We come up with our stories in a variety of ways, from bouncing around ideas with others to learning about stories the writers are working on and recognizing which ones could have great visuals. Sometimes wandering around on Facebook or Instagram can trigger an idea. Last spring I photographed a story called BU Late at Night, which focused on campus life between the hours of 10:30PM and 2AM and the idea came from an editor from BU Today during a brainstorming session.
For BU Late at Night, we set a deadline, discussed how many images would be used, and talked about all the different aspects of campus I could cover. I spent a lot of time emailing contacts for guidance—the engineering, chemistry and biology departments to find someone who does lab work at night, the facilities team to feature them somewhere on campus, theater groups, the fitness center, athletics, campus cafes and so on.
With that story, I would never come to campus in the middle of the night and simply wander. I had assignments scheduled. I was told a facilities crew member would be mopping the floor at Marsh Chapel at midnight, so I made sure I was there at midnight. I got into the dorms by walking up to some students who had come to the lobby to get their pizza, telling them what I was working on and becoming their guest. One of them introduced me to other students on their floor, and with their invitation, I would text those students periodically, “Are you guys getting together to play some board games tonight?” and when finally they did, I went and shot it. That took about six attempts.
Custodian Augustine Asante at work on one of his nightly tasks, mopping the Marsh Chapel Sanctuary floor. (Part of the 'BU Late at Night' story)
Freshman Luke Taylor (CAS) (from left), sophomore Matthew Segalla (COM), and freshmen Irene Alexakos (CGS), Emily Cobb (CAS), and Jacob Miner (CAS) play a round of Cards Against Humanity in a Warren Towers dorm room. They say they regularly gather in Miner and Taylor’s room. (Part of the 'BU Late at Night' story)
When working on projects, we continue to work on daily assignments for BU Today, The Brink, which is our online research site, and sometimes Bostonia, our alumni magazine, but the other photographer also works to pick up the slack. In a real pinch, we will call in a freelancer to cover something.

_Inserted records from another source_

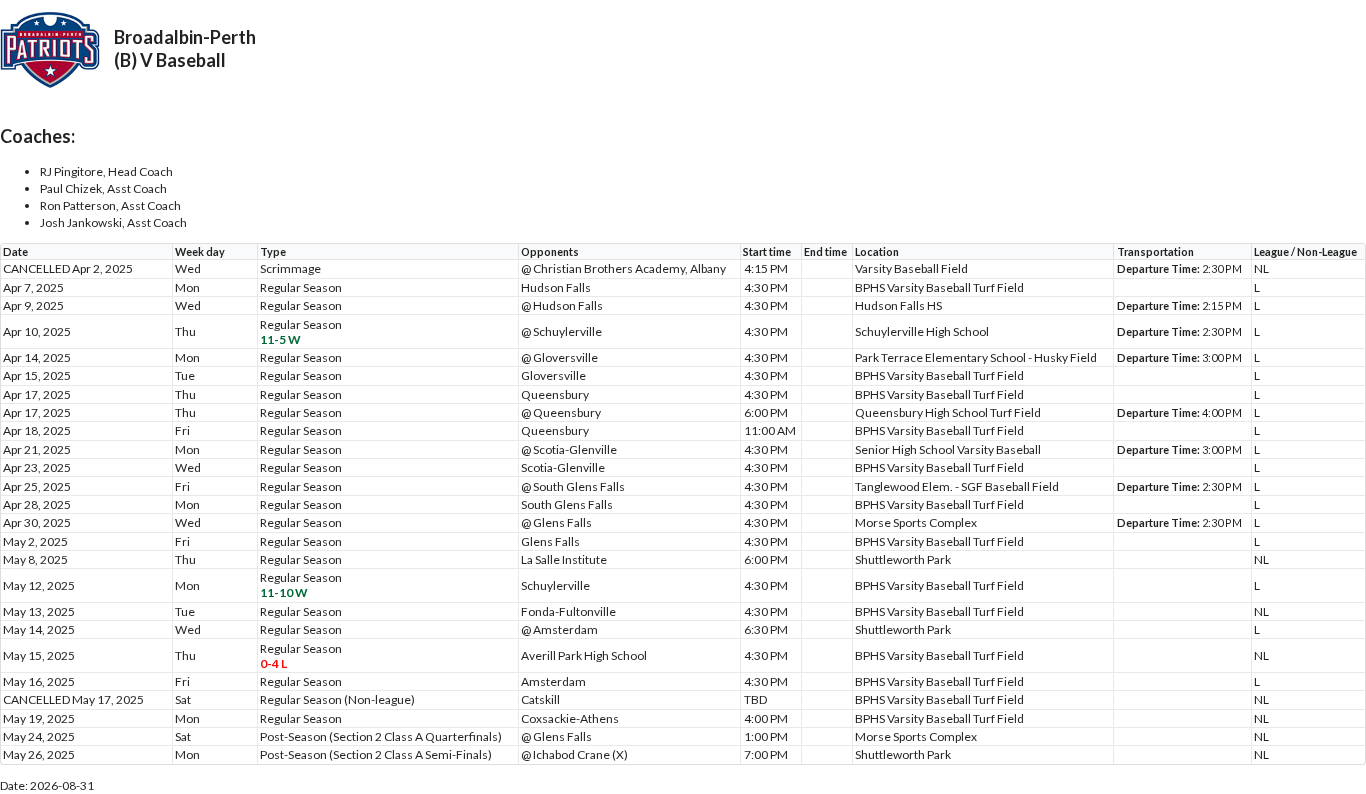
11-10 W (284, 592)
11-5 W (280, 339)
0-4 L (273, 663)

On nights when I knew I would be working late shooting BU Late at Night, I would adjust my hours the next day. We don’t get paid overtime in BU Photo but comp time works and we use an honor system.
A screenshot from the BU Today series 'Office Artifacts.'
Doing picture stories at BU isn’t much different than doing them at newspapers. If I felt like hanging out with a group of students doing A, B, or C, I pitched it. Once I spotted a BU student walking down Commonwealth Ave with a black lab puppy wearing a vest that read “aspiring assistance dog,” and I chased them for a mile in order to hear her story and ultimately tell it with my camera.
So stories come from all over.
Lise Milter holds her dog, Gem at the Canine Companions graduation ceremony in Medford, N.Y., February 10, 2017. After the ceremony, Miltner would say goodbye to Gem, handing the dog off for her next phase of training to become and assistance dog.
Right now I’m collecting subjects for a feel-good photo essay about BU people and their pets. One man got in touch and told me he had a rescue dog, but in his spare time also flies his own plane to southern states to bring up rescue dogs for adoption up north.
Ding ding! I think I found next semester’s picture story!